At the same time, based on the acclaimed play Farragut North written by Beau Willimon, the icy cold nature of so much of what is going on almost can’t help but leave the viewer at something of a distance. The movie has a clinical glare that borders on the overwhelming, and while Clooney and company cut a razor-sharp acidic swath the emotions it welled up within me were more ones of relative bemusement than they were anything else. While the movie doesn’t necessarily do anything wrong, per se, the forgone nature of it all is somewhat disenchanting, the constant pounding of the 24-hour cable news three-ring circus somewhat diluting the film’s ultimate impact.

 

Yet there is value here, lots of it, The Ides of March in most respects easily Clooney’s best effort behind the camera since his masterful Good Night, and Good Luck. This is as intelligently structured, and intimately layered and as exquisitely acted a motion picture as any we have seen this year, everything about it reeking of class and precision.

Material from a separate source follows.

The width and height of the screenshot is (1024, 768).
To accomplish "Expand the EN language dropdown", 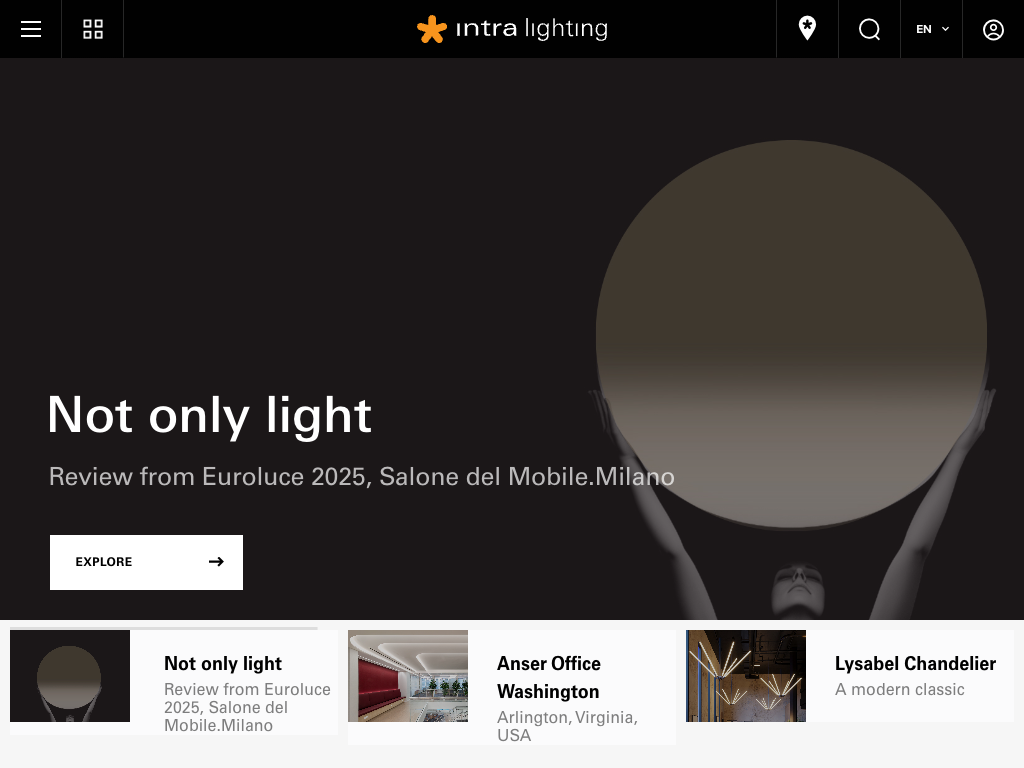I will click(924, 29).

Not once did I feel bored or led astray as I was sitting there watching this one, the movie concluding with a dynamite image that is as haunting as it is prescient.

 

Additionally, the movie once again showcases the mesmerizing talents of star Ryan Gosling. If any man is having a better 2011 than he I’m not sure who it would be, for like in Crazy, Stupid, Love, like in Drive, the man dominates the film in a way that borders on the transcendent. He’s Stephen Meyers, second to campaign manager Paul Zara (Philip Seymour Hoffman) and trusted aid to Governor Mike Morris (Clooney), so sure of his candidate’s perfection when cracks in façade begin to show the shattering effect they have upon him hurt like no tomorrow. Gosling makes this man crumble, makes this man bleed, makes him rise from the ashes and becomes something feral, almost unthinkable, his Phoenix-like rebirth a political parable indicative of everything many feel is wrong with the democratic process as it now stands.

 

But everyone here is good, especially Evan Rachel Wood as a sexy young intern whose feminine wiles cast a far bigger spell than the one Meyers has enveloping him. Her journey is equally as devastating, and how it moves things forward, rushing proceedings towards their almost inevitable conclusion, is emotionally striking to say the least. This is the best the young starlet has ever been and hints at the kind of performances we can hopefully expect from her in the future, the promise tantalizingly glimpsed in films as diverse as The Missing, The Wrestler and Thirteen gloriously come to fruition. 

So what’s the problem? There really aren’t any, save for the fact Clooney and company are so driven to be as clinical and as impartial as possible the impact of all this wheeling, dealing and underhanded Machiavellian finagling can’t help but be lessened because of it. Yet The Ides of March is so well made, so perfectly acted and delivers so many nerve-wracking moments of intelligent suspense it almost can’t help but be worthwhile, and let the record show I’m voting in favor of seeing it, maybe more than once.